Women have been honoured in most of the world’s religions, with the Virgin Mary, Shakti and Aisha being some of them. A sense of sacredness and mysticism captures the viewer’s attention in Robyn Leroy-Evans’s abstract installation “That which we can never know” (2019). An eye-catching luxurious blue velvet piece of fabric is pinned on the gallery wall on three points of different height and a pink lining discreetly appears from the inner side. Indeed, Leroy-Evans gives a contemporary representation of Piero della Francesca’s “The Nativity” (c. 1470) where the inseparable connection between the mother, the father and the child is presented in a poetic manner. The discreet pink lining, is a conceptual representation of a woman’s inner private feelings, whereas the prevailing blue velvet fabric represents the persona she chooses to publicly express, emphasising the duality of a woman’s psyche. In Leroy-Evans’s words “This duality has been at the core of my experience as a mother thus far - how I represent myself physically on the outside usually feels far removed from where I am emotionally, on the inside.”  

In Kirsten Justesen’s “Circumstances” (1973), which consists of a series of five black and white photographic works, the six-month pregnant artist poses naked in her own studio next to her sculpted torso. The double nature of the woman as an artist and as a mother is emphasised, an issue that has historically been the subject of feminist art. Moving away from the conventions of the male gaze, the real body with all its signs of aging and imperfections is presented in a confident manner. In some of the pictures, Justesen confronts the viewer’s gaze with her face being painted in a clown-like way, which somehow dramatises and gives more power to the artist’s staring gaze. 
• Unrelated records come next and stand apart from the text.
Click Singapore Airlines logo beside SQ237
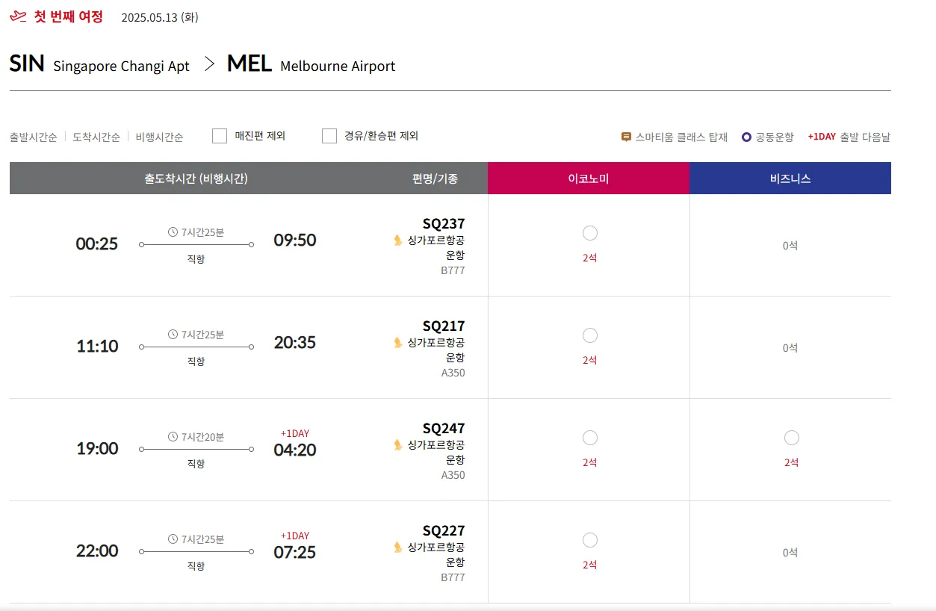 [x=398, y=240]
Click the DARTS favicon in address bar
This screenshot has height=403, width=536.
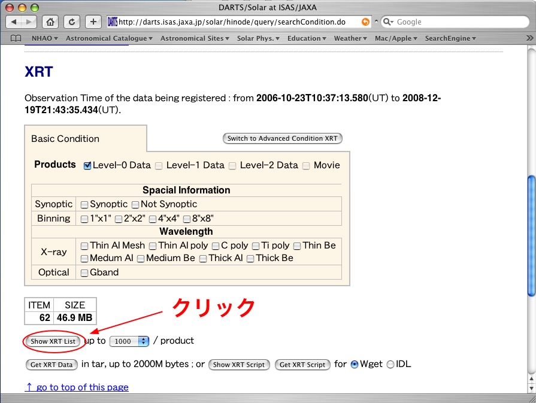tap(112, 22)
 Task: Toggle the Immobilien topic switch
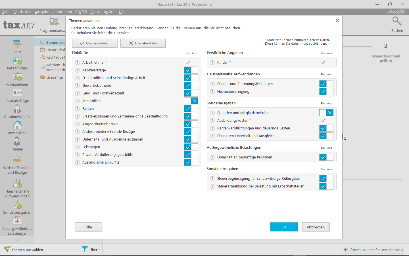coord(191,101)
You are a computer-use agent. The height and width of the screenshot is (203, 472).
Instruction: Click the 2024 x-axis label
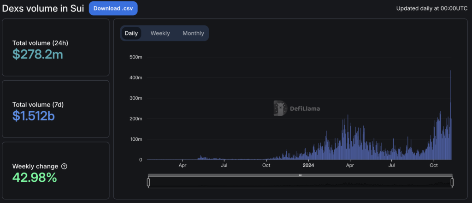point(308,165)
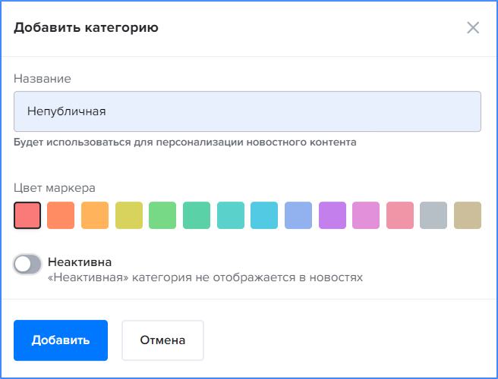Toggle the Неактивна switch

point(27,265)
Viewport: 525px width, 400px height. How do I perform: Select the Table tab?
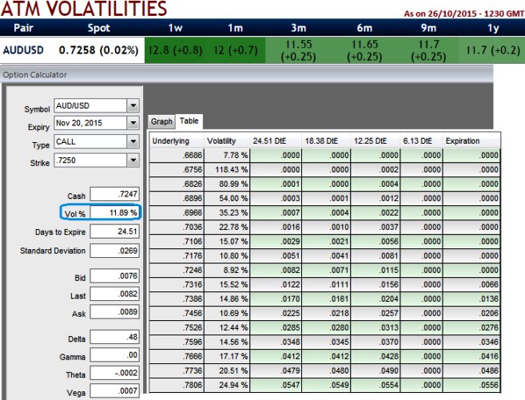[x=189, y=121]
In “Maternality” there is no effort to beautify the female nature; rather, authenticity and honesty of what it means to be a woman reign through all the works. The fifty-year time span of the works (from the 1970s until today) is a point of reflection on the fact that debates around feminism and the sexual politics of mothering have been a point of discussion for a long time and they still remain unresolved. However, one thing is for sure; through such a truthful representation of the female reproductive body and psyche, “Μaternality” vehemently rejects the phallocratic notion of what Simone de Beauvoir ironically called, the “second sex”.